SageIQ Bio is a specialized contract research firm founded by Dr. Zachary Wallen, a computational biologist with a passion for advancing life science and biomedical research through data-driven discovery. With almost a decade of experience spanning academic research, industry work, and large-scale consortia, Dr. Wallen brings a unique blend of scientific depth, technical expertise, and collaborative insight to every project.
Dr. Wallen earned his PhD in Genetics from the University of Alabama at Birmingham, where he trained in neurodegeneration and developed a strong foundation in statistical genetics, microbiome analysis, and bioinformatics. He then performed two years of postdoctoral work honing his skills in computational genomics and bioinformatics.
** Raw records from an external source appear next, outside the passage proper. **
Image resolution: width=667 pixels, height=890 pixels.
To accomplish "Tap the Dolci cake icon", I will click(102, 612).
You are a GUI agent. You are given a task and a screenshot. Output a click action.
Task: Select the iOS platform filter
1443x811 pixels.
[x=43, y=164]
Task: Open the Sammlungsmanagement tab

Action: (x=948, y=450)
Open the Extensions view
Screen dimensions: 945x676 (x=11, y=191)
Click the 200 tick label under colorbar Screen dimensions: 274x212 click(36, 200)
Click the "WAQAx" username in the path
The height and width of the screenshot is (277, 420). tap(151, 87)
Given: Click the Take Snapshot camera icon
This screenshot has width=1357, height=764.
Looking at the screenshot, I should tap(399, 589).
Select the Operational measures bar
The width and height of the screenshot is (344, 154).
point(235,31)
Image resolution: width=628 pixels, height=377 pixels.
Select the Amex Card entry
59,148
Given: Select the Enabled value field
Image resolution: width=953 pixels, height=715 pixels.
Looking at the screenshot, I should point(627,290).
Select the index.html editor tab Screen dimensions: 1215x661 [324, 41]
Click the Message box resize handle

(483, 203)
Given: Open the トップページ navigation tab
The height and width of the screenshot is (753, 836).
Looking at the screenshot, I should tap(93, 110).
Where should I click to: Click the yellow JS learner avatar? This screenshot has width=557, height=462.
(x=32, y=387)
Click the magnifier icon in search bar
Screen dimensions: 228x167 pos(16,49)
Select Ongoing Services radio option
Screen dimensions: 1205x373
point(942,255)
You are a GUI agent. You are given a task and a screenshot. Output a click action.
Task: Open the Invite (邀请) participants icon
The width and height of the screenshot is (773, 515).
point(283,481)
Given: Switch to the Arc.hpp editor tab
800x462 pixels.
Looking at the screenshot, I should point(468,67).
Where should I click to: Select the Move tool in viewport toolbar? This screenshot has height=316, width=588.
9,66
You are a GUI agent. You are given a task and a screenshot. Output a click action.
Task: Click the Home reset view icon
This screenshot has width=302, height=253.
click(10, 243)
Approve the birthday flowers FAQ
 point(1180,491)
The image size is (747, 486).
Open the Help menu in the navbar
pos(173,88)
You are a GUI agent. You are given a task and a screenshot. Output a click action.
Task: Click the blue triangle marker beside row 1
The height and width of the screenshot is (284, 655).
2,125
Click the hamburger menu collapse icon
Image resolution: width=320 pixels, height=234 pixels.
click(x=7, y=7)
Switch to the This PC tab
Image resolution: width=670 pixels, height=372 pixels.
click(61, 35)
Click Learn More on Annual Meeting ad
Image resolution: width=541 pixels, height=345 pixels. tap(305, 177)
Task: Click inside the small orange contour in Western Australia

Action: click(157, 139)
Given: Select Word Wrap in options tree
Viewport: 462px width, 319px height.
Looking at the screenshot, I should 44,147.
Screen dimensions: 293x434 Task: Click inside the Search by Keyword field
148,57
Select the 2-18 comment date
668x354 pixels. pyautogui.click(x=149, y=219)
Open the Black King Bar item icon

Throughout his career, Dr. Wallen has led and contributed to research at the intersection of genomics, metagenomics, and clinical data science. His work has been published in high-impact journals and presented at national and international conferences across disciplines including oncology, neurology, microbiology, genetics, and informatics. He has served as a bioinformatic and statistical subject matter expert for a variety of organizations and projects and has collaborated with leading scientists and clinicians to uncover novel insights into cancer genomics and biomarkers, Parkinson’s disease, and host-microbiome interactions.
At SageIQ Bio, Dr. Wallen offers consulting and research services in computational biology and analytics. He has particular expertise and experience in cancer genomics, statistical genetics, microbiome research, real-world data analysis, and computational infrastructure. His approach emphasizes scientific rigor, reproducibility, interpretability, and clear communication—helping research teams turn complex data into meaningful results.
Whether you're an academic investigator, government agency, or industry innovator, SageIQ Bio is here to support your mission with expert analysis, strategic guidance, and a deep understanding of the science behind the data.